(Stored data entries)
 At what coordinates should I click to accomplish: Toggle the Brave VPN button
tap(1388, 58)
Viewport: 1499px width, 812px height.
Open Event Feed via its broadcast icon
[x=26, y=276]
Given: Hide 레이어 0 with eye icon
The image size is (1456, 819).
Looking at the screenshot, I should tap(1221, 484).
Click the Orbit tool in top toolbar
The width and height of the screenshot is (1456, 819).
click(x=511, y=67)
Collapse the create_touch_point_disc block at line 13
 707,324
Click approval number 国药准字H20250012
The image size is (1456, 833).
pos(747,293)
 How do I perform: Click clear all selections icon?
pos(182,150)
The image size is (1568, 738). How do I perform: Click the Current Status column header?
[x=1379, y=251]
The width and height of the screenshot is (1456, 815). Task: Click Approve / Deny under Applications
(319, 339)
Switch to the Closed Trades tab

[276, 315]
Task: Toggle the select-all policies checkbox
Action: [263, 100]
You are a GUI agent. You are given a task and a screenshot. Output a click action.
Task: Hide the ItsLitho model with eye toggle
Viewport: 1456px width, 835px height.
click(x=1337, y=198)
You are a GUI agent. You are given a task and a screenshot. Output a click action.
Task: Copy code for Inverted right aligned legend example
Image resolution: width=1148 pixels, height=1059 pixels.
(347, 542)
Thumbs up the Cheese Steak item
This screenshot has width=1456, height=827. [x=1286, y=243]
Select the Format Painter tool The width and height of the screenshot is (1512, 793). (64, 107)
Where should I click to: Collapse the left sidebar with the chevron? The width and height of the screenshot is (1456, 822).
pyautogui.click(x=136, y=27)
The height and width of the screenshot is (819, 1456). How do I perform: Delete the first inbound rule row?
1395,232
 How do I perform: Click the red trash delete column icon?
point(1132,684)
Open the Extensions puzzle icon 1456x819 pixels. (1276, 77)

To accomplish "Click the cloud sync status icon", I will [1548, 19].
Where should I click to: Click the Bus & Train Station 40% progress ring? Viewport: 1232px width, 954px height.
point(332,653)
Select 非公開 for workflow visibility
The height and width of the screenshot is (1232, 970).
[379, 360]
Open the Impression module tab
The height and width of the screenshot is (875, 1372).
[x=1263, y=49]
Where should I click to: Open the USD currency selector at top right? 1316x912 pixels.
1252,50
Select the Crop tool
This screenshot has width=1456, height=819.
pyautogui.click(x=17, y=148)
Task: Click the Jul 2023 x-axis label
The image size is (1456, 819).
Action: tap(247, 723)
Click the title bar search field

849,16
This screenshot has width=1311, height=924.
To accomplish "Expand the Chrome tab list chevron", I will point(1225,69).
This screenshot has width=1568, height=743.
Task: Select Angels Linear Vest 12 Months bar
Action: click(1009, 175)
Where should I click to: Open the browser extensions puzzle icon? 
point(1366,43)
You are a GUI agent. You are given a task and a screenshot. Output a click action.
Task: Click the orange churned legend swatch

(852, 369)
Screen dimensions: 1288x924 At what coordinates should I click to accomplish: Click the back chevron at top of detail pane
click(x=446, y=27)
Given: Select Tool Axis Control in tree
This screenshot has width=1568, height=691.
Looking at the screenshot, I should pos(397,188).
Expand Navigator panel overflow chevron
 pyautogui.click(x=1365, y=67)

* TASK ITEM: Transcribe, exactly as written, all lines of the entries above from the first to the one containing "Given: Hide 레이어 0 with eye icon", and no more.

* REPLY:
 At what coordinates should I click to accomplish: Toggle the Brave VPN button
tap(1388, 58)
Viewport: 1499px width, 812px height.
Open Event Feed via its broadcast icon
[x=26, y=276]
Given: Hide 레이어 0 with eye icon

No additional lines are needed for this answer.